New tool for Asian newsrooms to spot fake images

Hello everyone. Today we are sharing with you a translation of an article that was prepared on the eve of the launch of a new course from OTUS – “Computer Vision”.


Journalists and fact checkers face enormous difficulties in separating reliable information from rapidly spreading misinformation. And this applies not only to the texts that we read. Viral images and memes they fill out our news feeds and chats, and often they distort the context or are fakes. In Asia, where users of social networks eight times biggerthan in North America, the scale of the problem is much more serious.

There are tools that Asian journalists can use to determine the origin and reliability of news images, but they are relatively old, unreliable, and for the most part only available on desktop computers. This is an obstacle for fact checkers and journalists in countries where most people connect to the Internet using their mobile phone.

Over the past two years, the Google News Initiative has been working in collaboration with journalists on the technology for identifying processed images. In 2018 on Trusted Media Summit in Singapore, a team of experts from Google, Storyful and a wide range of news industry representatives joined forces to develop a new tool optimized for mobile devices and using the achievements of artificial intelligence. Supported by Google News Initiative, GNI Cloud Program and volunteer engineers from Google, the prototype obtained then turned into an application called Source, powered by Storyful.

Now that the application is already in use by journalists across the region, we asked Eamonn Kennedy, Storyful’s product director, to tell us a little more about him.

What does Storyful see the problems faced by journalists and fact checkers all over the world, and particularly in Asia?

[Имонн Кеннеди] Publication on a social network is often the result of an emotional impulse, rather than a full rational analysis. Anyone can share the story with thousands of other people before he or she finishes reading the above. Attackers know this and rely on people’s emotions. They want to abuse free access to social platforms and pollute conversations with false facts and stories, including extremist ones. For fact-takers, this means that any conversation is vulnerable to lies and manipulation from anywhere in the world at any time.

Could you tell us a little about the Source development process and how AI helped to cope with some of the tasks?

[ИК] At Storyful, we observe how old, inaccurate, or processed images are shared to promote misleading narratives in large and small news cycles.

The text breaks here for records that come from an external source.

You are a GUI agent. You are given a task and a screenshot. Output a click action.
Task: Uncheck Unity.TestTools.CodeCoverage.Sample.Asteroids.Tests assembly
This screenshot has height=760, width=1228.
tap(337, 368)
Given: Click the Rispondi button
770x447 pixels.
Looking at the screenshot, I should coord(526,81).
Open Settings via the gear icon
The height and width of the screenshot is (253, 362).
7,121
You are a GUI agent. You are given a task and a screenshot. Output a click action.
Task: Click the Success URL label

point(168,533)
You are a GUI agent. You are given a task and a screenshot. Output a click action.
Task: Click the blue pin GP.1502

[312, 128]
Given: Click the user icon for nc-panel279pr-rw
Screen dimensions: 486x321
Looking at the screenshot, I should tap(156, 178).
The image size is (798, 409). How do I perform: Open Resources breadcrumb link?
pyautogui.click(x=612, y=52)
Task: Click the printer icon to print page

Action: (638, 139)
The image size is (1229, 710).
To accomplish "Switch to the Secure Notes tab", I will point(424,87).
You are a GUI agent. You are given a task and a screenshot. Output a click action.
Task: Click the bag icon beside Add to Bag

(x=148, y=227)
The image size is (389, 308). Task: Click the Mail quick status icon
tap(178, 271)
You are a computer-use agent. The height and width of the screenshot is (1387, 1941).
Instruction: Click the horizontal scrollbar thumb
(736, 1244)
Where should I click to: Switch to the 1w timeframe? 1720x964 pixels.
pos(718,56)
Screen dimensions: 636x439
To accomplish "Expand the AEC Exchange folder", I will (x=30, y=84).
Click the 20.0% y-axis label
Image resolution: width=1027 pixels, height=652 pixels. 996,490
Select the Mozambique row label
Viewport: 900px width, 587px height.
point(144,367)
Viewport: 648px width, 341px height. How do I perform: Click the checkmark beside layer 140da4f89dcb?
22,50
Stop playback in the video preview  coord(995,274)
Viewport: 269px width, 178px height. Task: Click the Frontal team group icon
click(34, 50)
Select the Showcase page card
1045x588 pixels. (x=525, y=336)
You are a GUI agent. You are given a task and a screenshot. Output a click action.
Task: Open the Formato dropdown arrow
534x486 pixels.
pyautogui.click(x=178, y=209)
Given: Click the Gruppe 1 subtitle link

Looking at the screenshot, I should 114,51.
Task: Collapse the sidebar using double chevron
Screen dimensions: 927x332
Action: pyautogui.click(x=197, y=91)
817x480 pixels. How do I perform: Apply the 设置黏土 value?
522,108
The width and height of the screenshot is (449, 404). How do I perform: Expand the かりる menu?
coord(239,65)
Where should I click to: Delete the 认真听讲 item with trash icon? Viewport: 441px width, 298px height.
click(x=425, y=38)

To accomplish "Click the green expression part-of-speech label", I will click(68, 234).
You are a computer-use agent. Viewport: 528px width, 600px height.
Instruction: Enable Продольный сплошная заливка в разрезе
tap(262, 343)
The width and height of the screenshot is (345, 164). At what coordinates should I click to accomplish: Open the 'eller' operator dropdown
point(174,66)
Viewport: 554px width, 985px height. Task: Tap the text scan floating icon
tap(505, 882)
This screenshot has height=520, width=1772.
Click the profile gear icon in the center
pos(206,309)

The usual way for journalists to solve this problem is to use the reverse image search to prove that the image is old and reused, but it has a couple of problems. Firstly, these recycled images are often faked – the journalist should be able to identify manipulations with the image so that he has a better chance of finding the original. Secondly, search results are sorted by date with new results at the beginning of the sample, while journalists, as a rule, are interested in old results, which in the end implies a lengthy scrolling in order to find the original.

Source uses Google’s AI technology to provide instant access to the public history of the image, allowing you to sort, analyze and understand its origin, including any manipulation. This alone is already quite useful, but we go even further. Source also helps to detect and translate text in images, which is especially useful for journalists cataloging or analyzing memes on the Internet.


The Source application improves the ability of journalists to verify the origin or authenticity of a particular image, track the source and evolution of memes.

How do newsrooms use Source and what are their plans for 2020?
[ИК] Currently, 130 people from 17 different countries have used the application to check the origin of images on social networks, messaging applications and news sites. It’s especially nice to see that 30 percent of Source users access the site from their mobile phone, and that our largest user base is in India, where members of the Digital News Publishers Association – a coalition of leading media companies fighting disinformation – provide us with important feedback communication.

Looking ahead, we listen to fact checkers when we think about what the next version of the application will be. We know that Source was used, for example, to study frames from video, which shows us the development potential of an application for working not only with text or images. The ultimate goal is to create a “toolbox” of publicly available fact-checking resources, with Source at the center, using Google AI to help journalists around the world.


On this the translation came to an end, but we asked for comment on the article by the course leader – Arthur Kadurin:

One of the current “hot” topics in the field of computer vision, “Adversarial attacks”, is the methods of “deceiving” modern algorithms for recognizing and processing visual information using new, specially designed images. In recent years, applications that have been processing photos and videos in a special way (FaceApp, Deepfake, etc.) have been widely publicized, one of the key questions is whether we can use neural networks to distinguish real images from processed ones. One of the course topics “Computer Vision” is devoted to this issue, in the lesson we will analyze modern approaches to how to correctly determine “deception” using neural networks and how to successfully “deceive” them.